— Start of EXERCISE DATA —
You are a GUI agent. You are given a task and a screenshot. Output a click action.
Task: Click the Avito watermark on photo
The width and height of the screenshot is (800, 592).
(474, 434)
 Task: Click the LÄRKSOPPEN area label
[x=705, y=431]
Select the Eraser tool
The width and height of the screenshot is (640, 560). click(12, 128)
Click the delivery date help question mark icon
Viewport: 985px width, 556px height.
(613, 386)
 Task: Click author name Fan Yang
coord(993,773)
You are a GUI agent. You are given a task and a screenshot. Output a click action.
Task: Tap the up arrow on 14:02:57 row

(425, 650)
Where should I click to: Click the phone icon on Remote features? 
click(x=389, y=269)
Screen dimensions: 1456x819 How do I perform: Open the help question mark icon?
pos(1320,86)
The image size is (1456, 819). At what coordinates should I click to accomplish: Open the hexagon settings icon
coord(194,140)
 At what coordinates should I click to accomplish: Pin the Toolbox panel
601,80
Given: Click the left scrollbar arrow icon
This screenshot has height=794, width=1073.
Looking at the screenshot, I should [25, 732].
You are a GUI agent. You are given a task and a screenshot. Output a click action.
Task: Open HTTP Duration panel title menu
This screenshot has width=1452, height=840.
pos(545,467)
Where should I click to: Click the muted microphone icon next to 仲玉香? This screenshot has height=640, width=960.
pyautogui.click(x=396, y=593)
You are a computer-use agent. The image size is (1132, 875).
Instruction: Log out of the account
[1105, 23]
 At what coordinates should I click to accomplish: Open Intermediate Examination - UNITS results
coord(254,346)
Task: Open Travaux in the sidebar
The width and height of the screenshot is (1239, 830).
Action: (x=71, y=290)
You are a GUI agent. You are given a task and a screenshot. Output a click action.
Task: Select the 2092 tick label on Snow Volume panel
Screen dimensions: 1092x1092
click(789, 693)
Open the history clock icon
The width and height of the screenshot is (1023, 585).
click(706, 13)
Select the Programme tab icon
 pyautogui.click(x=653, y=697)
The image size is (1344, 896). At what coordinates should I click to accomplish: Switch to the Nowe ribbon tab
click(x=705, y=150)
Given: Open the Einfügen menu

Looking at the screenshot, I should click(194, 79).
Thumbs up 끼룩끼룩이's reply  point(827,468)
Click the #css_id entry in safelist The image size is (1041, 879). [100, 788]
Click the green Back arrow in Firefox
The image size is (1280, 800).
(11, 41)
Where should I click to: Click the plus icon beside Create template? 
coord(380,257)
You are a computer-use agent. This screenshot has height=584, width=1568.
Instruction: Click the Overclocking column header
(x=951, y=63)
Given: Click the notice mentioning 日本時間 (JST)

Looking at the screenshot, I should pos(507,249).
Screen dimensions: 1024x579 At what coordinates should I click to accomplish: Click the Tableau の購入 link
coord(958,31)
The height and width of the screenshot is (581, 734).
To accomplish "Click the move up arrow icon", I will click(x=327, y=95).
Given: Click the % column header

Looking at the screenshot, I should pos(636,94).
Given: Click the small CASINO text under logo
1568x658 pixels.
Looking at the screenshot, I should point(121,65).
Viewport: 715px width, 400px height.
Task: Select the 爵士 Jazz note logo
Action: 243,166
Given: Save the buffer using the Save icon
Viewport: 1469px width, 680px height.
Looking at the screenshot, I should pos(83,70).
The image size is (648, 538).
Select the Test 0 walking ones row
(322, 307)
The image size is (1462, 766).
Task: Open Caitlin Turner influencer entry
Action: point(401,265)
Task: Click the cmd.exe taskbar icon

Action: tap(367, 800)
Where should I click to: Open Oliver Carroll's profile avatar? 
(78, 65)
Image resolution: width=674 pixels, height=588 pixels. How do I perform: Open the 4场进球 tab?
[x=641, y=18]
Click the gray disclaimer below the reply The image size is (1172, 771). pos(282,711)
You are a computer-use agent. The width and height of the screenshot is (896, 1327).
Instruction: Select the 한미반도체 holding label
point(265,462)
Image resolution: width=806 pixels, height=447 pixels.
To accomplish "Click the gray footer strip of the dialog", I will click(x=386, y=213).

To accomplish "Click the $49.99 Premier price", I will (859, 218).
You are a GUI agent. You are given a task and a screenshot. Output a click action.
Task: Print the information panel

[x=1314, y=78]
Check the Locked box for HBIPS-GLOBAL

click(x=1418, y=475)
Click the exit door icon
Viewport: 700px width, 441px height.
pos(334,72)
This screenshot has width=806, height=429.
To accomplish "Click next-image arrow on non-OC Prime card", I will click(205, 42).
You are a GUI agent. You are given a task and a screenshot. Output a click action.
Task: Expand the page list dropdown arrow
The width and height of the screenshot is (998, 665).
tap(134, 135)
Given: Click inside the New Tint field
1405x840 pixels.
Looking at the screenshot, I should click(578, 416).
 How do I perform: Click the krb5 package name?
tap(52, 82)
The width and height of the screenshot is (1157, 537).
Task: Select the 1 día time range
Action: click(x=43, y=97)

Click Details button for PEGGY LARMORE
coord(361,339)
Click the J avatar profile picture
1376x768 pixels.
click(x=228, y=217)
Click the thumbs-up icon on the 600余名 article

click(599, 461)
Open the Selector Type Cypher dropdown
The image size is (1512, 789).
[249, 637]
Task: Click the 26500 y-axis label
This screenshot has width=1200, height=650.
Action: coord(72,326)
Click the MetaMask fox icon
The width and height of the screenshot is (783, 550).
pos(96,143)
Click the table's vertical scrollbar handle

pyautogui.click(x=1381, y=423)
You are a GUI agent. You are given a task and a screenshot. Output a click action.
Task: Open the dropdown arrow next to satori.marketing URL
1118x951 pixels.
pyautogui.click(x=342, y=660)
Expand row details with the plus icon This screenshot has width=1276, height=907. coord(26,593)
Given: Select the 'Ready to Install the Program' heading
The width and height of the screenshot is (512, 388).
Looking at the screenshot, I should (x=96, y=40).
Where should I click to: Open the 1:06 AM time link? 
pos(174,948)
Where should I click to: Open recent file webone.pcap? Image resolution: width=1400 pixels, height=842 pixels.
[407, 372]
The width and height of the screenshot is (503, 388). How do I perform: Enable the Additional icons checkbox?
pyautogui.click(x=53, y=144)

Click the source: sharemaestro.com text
— End of EXERCISE DATA —
- _PROBLEM STATEMENT_: Can you write out the whole listing above, every line, word for word?

- _WORKED ANSWER_:
You are a GUI agent. You are given a task and a screenshot. Output a click action.
Task: Click the Avito watermark on photo
The width and height of the screenshot is (800, 592).
(474, 434)
 Task: Click the LÄRKSOPPEN area label
[x=705, y=431]
Select the Eraser tool
The width and height of the screenshot is (640, 560). click(12, 128)
Click the delivery date help question mark icon
Viewport: 985px width, 556px height.
(613, 386)
 Task: Click author name Fan Yang
coord(993,773)
You are a GUI agent. You are given a task and a screenshot. Output a click action.
Task: Tap the up arrow on 14:02:57 row

(425, 650)
Where should I click to: Click the phone icon on Remote features? 
click(x=389, y=269)
Screen dimensions: 1456x819 How do I perform: Open the help question mark icon?
pos(1320,86)
The image size is (1456, 819). At what coordinates should I click to accomplish: Open the hexagon settings icon
coord(194,140)
 At what coordinates should I click to accomplish: Pin the Toolbox panel
601,80
Given: Click the left scrollbar arrow icon
This screenshot has height=794, width=1073.
Looking at the screenshot, I should [25, 732].
You are a GUI agent. You are given a task and a screenshot. Output a click action.
Task: Open HTTP Duration panel title menu
This screenshot has width=1452, height=840.
pos(545,467)
Where should I click to: Click the muted microphone icon next to 仲玉香? This screenshot has height=640, width=960.
pyautogui.click(x=396, y=593)
You are a computer-use agent. The image size is (1132, 875).
Instruction: Log out of the account
[1105, 23]
 At what coordinates should I click to accomplish: Open Intermediate Examination - UNITS results
coord(254,346)
Task: Open Travaux in the sidebar
The width and height of the screenshot is (1239, 830).
Action: (x=71, y=290)
You are a GUI agent. You are given a task and a screenshot. Output a click action.
Task: Select the 2092 tick label on Snow Volume panel
Screen dimensions: 1092x1092
click(789, 693)
Open the history clock icon
The width and height of the screenshot is (1023, 585).
click(706, 13)
Select the Programme tab icon
 pyautogui.click(x=653, y=697)
The image size is (1344, 896). At what coordinates should I click to accomplish: Switch to the Nowe ribbon tab
click(x=705, y=150)
Given: Open the Einfügen menu

Looking at the screenshot, I should click(194, 79).
Thumbs up 끼룩끼룩이's reply  point(827,468)
Click the #css_id entry in safelist The image size is (1041, 879). [100, 788]
Click the green Back arrow in Firefox
The image size is (1280, 800).
(11, 41)
Where should I click to: Click the plus icon beside Create template? 
coord(380,257)
You are a computer-use agent. This screenshot has height=584, width=1568.
Instruction: Click the Overclocking column header
(x=951, y=63)
Given: Click the notice mentioning 日本時間 (JST)

Looking at the screenshot, I should pos(507,249).
Screen dimensions: 1024x579 At what coordinates should I click to accomplish: Click the Tableau の購入 link
coord(958,31)
The height and width of the screenshot is (581, 734).
To accomplish "Click the move up arrow icon", I will click(x=327, y=95).
Given: Click the % column header

Looking at the screenshot, I should pos(636,94).
Given: Click the small CASINO text under logo
1568x658 pixels.
Looking at the screenshot, I should point(121,65).
Viewport: 715px width, 400px height.
Task: Select the 爵士 Jazz note logo
Action: 243,166
Given: Save the buffer using the Save icon
Viewport: 1469px width, 680px height.
Looking at the screenshot, I should pos(83,70).
The image size is (648, 538).
Select the Test 0 walking ones row
(322, 307)
The image size is (1462, 766).
Task: Open Caitlin Turner influencer entry
Action: point(401,265)
Task: Click the cmd.exe taskbar icon

Action: tap(367, 800)
Where should I click to: Open Oliver Carroll's profile avatar? 
(78, 65)
Image resolution: width=674 pixels, height=588 pixels. How do I perform: Open the 4场进球 tab?
[x=641, y=18]
Click the gray disclaimer below the reply The image size is (1172, 771). pos(282,711)
You are a computer-use agent. The width and height of the screenshot is (896, 1327).
Instruction: Select the 한미반도체 holding label
point(265,462)
Image resolution: width=806 pixels, height=447 pixels.
To accomplish "Click the gray footer strip of the dialog", I will click(x=386, y=213).

To accomplish "Click the $49.99 Premier price", I will (859, 218).
You are a GUI agent. You are given a task and a screenshot. Output a click action.
Task: Print the information panel

[x=1314, y=78]
Check the Locked box for HBIPS-GLOBAL

click(x=1418, y=475)
Click the exit door icon
Viewport: 700px width, 441px height.
pos(334,72)
This screenshot has width=806, height=429.
To accomplish "Click next-image arrow on non-OC Prime card", I will click(205, 42).
You are a GUI agent. You are given a task and a screenshot. Output a click action.
Task: Expand the page list dropdown arrow
The width and height of the screenshot is (998, 665).
tap(134, 135)
Given: Click inside the New Tint field
1405x840 pixels.
Looking at the screenshot, I should click(578, 416).
 How do I perform: Click the krb5 package name?
tap(52, 82)
The width and height of the screenshot is (1157, 537).
Task: Select the 1 día time range
Action: click(x=43, y=97)

Click Details button for PEGGY LARMORE
coord(361,339)
Click the J avatar profile picture
1376x768 pixels.
click(x=228, y=217)
Click the thumbs-up icon on the 600余名 article

click(599, 461)
Open the Selector Type Cypher dropdown
The image size is (1512, 789).
[249, 637]
Task: Click the 26500 y-axis label
This screenshot has width=1200, height=650.
Action: coord(72,326)
Click the MetaMask fox icon
The width and height of the screenshot is (783, 550).
pos(96,143)
Click the table's vertical scrollbar handle

pyautogui.click(x=1381, y=423)
You are a GUI agent. You are given a task and a screenshot. Output a click action.
Task: Open the dropdown arrow next to satori.marketing URL
1118x951 pixels.
pyautogui.click(x=342, y=660)
Expand row details with the plus icon This screenshot has width=1276, height=907. coord(26,593)
Given: Select the 'Ready to Install the Program' heading
The width and height of the screenshot is (512, 388).
Looking at the screenshot, I should (x=96, y=40).
Where should I click to: Open the 1:06 AM time link? 
pos(174,948)
Where should I click to: Open recent file webone.pcap? Image resolution: width=1400 pixels, height=842 pixels.
[407, 372]
The width and height of the screenshot is (503, 388). How do I perform: Enable the Additional icons checkbox?
pyautogui.click(x=53, y=144)

Click the source: sharemaestro.com text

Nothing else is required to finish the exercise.